— Stored data —

++++++++++

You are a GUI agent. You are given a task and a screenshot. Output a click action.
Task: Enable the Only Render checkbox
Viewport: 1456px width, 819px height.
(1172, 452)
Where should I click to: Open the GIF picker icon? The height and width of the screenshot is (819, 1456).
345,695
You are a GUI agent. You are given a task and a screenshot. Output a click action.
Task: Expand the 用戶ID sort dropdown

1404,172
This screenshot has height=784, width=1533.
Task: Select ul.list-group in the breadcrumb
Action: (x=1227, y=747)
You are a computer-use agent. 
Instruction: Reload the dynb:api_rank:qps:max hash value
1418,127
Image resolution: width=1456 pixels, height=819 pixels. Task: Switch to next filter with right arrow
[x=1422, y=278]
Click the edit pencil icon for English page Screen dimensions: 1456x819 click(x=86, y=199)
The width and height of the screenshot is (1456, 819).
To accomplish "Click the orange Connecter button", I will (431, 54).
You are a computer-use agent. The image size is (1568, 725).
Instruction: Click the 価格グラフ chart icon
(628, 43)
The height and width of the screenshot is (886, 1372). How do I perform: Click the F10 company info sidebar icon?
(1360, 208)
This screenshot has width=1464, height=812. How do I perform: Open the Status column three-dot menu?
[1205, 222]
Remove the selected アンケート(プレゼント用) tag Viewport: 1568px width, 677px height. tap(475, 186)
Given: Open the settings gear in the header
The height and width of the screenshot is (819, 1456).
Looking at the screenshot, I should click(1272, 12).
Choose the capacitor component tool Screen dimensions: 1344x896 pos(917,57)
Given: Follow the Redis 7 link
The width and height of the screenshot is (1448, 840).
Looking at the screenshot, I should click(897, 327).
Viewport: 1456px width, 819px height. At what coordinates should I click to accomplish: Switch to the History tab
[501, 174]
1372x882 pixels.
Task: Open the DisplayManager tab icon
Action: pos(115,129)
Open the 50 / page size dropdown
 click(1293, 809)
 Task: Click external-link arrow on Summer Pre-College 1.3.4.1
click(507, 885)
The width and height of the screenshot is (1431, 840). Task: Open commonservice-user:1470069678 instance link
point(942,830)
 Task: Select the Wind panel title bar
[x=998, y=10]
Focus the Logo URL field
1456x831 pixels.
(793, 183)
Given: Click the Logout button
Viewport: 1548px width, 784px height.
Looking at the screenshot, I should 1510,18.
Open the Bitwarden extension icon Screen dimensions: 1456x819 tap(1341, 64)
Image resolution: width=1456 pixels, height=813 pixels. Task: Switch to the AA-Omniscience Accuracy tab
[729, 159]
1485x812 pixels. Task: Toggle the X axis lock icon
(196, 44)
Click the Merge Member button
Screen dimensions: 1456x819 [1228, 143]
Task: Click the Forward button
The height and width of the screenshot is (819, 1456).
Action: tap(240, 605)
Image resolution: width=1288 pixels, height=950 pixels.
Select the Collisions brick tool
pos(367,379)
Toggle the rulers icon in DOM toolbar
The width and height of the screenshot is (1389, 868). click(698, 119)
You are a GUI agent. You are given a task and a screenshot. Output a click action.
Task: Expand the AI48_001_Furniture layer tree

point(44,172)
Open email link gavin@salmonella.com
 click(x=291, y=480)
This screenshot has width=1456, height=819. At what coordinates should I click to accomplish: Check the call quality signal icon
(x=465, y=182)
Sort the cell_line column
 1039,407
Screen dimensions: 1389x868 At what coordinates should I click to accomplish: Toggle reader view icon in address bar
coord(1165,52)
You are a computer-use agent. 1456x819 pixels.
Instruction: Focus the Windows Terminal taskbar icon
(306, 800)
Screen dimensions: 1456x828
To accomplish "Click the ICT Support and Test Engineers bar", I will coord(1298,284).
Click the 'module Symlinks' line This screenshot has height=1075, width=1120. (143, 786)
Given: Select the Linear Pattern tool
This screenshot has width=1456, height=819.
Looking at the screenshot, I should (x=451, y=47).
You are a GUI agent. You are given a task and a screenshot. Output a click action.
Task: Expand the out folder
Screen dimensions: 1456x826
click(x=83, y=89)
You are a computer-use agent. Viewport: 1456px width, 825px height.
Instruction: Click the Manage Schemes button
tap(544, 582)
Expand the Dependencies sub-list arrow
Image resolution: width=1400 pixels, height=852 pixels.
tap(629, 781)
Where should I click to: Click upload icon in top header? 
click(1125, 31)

++++++++++

— Problem details —
Answer with an exact copy of the lines from the one containing "Screen dimensions: 1456x826" through the end of the entries above, leaving out everything before.

— Expected answer —
Screen dimensions: 1456x826
click(x=83, y=89)
You are a computer-use agent. Viewport: 1456px width, 825px height.
Instruction: Click the Manage Schemes button
tap(544, 582)
Expand the Dependencies sub-list arrow
Image resolution: width=1400 pixels, height=852 pixels.
tap(629, 781)
Where should I click to: Click upload icon in top header? 
click(1125, 31)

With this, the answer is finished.